**Work to complete:** The lines you return must be all those in the data that hold the string "click".

**Material for this task:**
= Beginning of Section =
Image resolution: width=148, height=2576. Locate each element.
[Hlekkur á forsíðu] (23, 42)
= End of Section =
= Beginning of Section =
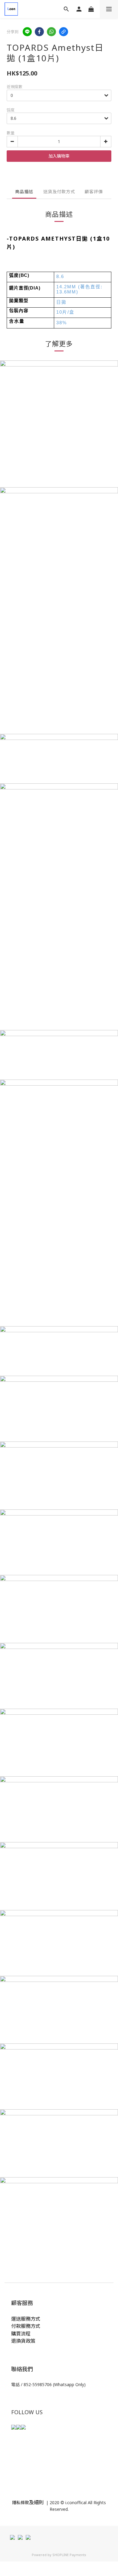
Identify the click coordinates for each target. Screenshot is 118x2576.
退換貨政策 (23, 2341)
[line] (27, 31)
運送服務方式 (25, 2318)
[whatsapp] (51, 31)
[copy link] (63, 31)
= End of Section =
= Beginning of Section =
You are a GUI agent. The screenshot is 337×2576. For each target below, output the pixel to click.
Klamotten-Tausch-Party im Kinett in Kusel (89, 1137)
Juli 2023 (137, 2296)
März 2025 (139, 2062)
= End of Section =
**Output below:**
Identify the click coordinates for each target. Screenshot is 118x2576.
You are a GUI agent. The screenshot is 337×2576. For each target below, output the pixel to click.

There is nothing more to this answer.